Ya instalada en Mataderos junto a su familia, respondió al pedido de un niño que le solicitaba comida. Al poco tiempo, eran 50 las personas que comían en la planta alta de su casa. Para comprar la comida, esta mujer de corazón noble salía a vender flores artificiales que ella misma armaba con los chicos. Las bocas se multiplicaron y la casa les quedó chica, por lo que debió habilitar el comedor en una plaza a pocas cuadras de su casa.
Así fue como en 1996 nació el comedor Los Carasucias -como ella los llamaba cariñosamente-, que provee las cuatro comidas a más de 500 familias todos los días.

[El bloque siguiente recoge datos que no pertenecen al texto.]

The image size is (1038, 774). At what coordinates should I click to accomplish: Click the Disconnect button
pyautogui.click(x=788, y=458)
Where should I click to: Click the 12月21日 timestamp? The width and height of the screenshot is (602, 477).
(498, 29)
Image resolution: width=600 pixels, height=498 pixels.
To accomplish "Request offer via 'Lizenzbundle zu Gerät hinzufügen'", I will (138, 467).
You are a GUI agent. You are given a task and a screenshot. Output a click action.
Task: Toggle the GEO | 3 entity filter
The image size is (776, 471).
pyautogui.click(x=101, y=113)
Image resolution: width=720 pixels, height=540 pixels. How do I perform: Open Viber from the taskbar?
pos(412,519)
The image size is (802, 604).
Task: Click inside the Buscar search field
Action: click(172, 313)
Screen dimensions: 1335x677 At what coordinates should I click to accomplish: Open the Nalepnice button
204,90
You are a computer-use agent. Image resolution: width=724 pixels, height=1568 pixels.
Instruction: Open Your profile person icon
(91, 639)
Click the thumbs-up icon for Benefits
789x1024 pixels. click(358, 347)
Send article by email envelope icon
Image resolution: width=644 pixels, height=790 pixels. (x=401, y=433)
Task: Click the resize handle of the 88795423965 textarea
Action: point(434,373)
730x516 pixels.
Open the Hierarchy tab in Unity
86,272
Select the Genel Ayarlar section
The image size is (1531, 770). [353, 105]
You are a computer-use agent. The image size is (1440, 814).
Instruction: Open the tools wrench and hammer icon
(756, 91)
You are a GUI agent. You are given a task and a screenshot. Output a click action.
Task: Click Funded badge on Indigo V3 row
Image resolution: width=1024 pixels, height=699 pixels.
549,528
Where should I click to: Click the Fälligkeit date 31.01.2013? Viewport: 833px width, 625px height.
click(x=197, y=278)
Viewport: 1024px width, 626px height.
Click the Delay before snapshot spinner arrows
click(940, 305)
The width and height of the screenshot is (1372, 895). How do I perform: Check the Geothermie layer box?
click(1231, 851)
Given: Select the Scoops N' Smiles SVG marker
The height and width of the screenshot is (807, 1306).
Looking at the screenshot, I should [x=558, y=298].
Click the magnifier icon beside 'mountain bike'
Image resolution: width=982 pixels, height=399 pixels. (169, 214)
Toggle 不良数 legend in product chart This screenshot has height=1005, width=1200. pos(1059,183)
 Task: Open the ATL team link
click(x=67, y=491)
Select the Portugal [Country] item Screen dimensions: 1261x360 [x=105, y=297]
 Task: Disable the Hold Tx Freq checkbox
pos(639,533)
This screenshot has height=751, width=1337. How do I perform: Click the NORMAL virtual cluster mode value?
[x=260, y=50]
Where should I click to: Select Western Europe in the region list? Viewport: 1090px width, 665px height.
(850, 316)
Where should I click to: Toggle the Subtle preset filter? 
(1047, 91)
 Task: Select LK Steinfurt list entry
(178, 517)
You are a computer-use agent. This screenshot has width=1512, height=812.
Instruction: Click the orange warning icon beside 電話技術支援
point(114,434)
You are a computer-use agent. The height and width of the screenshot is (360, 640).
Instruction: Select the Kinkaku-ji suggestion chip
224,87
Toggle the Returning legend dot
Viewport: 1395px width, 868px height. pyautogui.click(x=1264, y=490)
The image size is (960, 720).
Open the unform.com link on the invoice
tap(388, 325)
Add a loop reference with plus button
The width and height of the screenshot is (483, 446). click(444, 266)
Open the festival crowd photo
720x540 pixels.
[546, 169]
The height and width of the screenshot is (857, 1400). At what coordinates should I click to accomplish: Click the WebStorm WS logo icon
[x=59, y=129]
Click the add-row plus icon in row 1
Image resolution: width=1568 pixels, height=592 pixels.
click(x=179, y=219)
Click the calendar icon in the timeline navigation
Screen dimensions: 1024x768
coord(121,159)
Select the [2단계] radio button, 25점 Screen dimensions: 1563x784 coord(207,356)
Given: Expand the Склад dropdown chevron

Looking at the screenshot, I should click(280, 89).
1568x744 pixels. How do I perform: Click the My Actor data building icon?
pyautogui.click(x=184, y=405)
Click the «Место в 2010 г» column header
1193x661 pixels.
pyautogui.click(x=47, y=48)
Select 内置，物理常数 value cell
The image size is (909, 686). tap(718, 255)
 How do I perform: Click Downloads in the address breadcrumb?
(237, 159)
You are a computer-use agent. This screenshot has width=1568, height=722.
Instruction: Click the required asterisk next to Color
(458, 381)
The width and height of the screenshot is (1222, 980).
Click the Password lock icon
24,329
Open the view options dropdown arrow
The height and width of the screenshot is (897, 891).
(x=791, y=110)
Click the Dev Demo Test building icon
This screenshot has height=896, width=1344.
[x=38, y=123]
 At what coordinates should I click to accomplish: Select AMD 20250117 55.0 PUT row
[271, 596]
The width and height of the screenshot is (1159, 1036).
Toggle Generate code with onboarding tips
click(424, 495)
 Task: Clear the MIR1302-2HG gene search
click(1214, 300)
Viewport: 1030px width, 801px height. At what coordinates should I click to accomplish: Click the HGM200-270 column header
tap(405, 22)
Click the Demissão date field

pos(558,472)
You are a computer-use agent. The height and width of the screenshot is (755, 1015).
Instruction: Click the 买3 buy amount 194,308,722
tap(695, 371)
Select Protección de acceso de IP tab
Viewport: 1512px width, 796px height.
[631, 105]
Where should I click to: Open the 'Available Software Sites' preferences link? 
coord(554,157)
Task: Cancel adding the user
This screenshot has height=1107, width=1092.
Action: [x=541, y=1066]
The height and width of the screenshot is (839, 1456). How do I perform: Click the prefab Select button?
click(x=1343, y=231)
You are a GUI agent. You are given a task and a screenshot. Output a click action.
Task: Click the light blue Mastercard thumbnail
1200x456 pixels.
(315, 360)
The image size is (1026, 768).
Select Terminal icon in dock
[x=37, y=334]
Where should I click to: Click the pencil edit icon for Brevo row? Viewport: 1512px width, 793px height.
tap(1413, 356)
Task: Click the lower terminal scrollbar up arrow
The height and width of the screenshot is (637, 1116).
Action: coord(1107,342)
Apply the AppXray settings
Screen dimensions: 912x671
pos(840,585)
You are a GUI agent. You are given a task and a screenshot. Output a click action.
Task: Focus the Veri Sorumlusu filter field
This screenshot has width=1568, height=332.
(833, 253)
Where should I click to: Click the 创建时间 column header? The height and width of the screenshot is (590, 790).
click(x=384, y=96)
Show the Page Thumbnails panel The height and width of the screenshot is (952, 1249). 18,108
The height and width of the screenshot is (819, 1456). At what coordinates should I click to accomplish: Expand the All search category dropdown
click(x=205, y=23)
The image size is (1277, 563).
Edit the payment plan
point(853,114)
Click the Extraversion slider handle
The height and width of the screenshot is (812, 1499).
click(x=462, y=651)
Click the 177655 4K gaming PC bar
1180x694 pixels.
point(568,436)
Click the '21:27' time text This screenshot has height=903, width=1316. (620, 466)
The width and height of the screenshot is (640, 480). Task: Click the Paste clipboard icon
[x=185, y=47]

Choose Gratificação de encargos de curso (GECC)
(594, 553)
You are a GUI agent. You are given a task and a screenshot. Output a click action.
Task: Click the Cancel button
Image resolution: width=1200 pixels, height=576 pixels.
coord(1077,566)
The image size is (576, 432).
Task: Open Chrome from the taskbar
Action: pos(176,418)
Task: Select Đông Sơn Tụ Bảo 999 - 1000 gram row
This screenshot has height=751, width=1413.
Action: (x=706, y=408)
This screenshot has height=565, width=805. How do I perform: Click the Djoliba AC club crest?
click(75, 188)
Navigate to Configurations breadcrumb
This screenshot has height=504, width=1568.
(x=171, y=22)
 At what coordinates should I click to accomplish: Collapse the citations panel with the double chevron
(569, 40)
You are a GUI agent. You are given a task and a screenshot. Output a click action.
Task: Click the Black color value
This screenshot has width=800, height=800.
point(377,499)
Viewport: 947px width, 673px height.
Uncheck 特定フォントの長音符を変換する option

También inauguraron un hogar donde 60 chicos residen de forma permanente y reciben todo el amor y la contención que necesitan, y otro para madres solteras y ancianas. Los chicos del hogar, además de ir a la escuela, hacen deporte, tienen apoyo escolar, arte, baile, asistencia psicológica y médica. El objetivo es que adquieran un oficio para alcanzar un futuro laboral sólido.
Mónica Carranza falleció en 2009, a los 63 años. Su hijo Roberto Zuccarino siguió con su legado, trabajando para que estos niños y adolescentes menores de 18 años, de contextos de pobreza, con historias de violencia y abuso familiar, y generalmente con padres ausentes, no sufran hambre de comida, ni de familia, ni de afecto, ni de educación.
La supervivencia de esta institución ( www.loscarasucias.org.ar ) que tanto hace por quienes más lo necesitan está en serio riesgo. Su mayor ingreso proviene de la concesión de un garaje del gobierno de la ciudad, que venció y urge que puedan renovarla. Los alimentos que reciben del gobierno, de empresas e individuos es insuficiente.
Todos podemos ayudar. Las donaciones se reciben en la cuenta del Banco Santander Río - N° 026-26360/3. La valiosa labor de una mujer que desde la pobreza y la exclusión dio batalla para evitar que su propia historia se repitiera nos interpela para contribuir a que esta obra de amor pueda seguir abrazando a los chicos de la calle para abrirles una oportunidad en la vida.